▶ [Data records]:
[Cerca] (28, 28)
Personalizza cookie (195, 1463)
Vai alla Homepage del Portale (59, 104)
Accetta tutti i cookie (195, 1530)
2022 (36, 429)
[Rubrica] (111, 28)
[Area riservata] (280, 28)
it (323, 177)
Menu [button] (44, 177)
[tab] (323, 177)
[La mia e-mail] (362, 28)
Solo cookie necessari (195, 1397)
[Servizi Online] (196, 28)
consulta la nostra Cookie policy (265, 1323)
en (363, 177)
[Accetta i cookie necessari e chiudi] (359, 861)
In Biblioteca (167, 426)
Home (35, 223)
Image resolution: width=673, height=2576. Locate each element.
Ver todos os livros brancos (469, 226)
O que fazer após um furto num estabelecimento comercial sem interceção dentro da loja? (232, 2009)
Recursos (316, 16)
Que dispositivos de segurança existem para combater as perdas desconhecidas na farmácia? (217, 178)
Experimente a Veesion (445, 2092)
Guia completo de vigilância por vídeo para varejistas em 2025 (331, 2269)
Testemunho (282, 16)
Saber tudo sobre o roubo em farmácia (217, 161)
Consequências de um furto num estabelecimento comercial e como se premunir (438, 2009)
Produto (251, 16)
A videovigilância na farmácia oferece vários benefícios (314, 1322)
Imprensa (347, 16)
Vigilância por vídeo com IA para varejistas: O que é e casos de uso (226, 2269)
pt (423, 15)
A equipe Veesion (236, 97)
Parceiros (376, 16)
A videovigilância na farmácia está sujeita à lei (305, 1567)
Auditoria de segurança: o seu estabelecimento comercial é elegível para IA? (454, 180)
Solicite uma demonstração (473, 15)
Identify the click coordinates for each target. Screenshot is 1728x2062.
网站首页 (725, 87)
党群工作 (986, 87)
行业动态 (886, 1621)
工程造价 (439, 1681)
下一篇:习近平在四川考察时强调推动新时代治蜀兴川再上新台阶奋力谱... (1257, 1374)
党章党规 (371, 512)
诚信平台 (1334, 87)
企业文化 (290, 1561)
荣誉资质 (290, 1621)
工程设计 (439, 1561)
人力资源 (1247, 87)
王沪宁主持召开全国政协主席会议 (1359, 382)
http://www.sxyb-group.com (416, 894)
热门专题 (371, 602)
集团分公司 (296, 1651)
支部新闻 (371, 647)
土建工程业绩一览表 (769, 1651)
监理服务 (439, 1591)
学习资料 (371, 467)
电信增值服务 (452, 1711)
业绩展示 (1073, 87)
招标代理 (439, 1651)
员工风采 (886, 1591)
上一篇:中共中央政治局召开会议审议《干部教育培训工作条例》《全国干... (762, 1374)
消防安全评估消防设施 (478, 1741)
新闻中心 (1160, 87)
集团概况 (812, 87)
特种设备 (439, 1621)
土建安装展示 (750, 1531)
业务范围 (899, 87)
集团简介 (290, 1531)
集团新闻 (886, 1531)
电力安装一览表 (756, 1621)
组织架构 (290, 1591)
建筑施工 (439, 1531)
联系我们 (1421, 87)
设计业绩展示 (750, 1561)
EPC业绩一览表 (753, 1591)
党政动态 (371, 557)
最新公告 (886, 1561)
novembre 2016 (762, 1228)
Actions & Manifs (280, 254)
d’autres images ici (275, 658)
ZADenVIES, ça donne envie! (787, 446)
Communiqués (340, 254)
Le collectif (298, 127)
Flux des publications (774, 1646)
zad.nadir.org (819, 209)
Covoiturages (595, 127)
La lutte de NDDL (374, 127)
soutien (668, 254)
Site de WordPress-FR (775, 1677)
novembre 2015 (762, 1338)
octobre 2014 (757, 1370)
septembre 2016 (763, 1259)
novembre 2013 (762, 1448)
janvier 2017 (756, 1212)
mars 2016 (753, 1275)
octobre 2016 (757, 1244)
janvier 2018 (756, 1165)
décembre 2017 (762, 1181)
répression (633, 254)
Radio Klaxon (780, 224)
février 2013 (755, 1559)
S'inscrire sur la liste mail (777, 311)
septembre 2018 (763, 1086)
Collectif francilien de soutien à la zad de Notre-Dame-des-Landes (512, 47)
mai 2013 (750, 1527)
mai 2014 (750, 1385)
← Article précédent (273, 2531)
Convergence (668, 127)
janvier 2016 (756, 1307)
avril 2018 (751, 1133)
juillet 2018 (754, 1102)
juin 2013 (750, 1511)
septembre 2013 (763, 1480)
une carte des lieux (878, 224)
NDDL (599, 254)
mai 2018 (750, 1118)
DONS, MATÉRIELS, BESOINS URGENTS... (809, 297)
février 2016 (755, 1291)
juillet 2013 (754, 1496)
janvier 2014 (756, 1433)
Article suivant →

▶ [Assignment]: Taking the entries from their first line through the line with "Solo cookie necessari (195, 1397)", inclusive, restate each line word for word and give nothing else.

▶ [Reply]:
[Cerca] (28, 28)
Personalizza cookie (195, 1463)
Vai alla Homepage del Portale (59, 104)
Accetta tutti i cookie (195, 1530)
2022 (36, 429)
[Rubrica] (111, 28)
[Area riservata] (280, 28)
it (323, 177)
Menu [button] (44, 177)
[tab] (323, 177)
[La mia e-mail] (362, 28)
Solo cookie necessari (195, 1397)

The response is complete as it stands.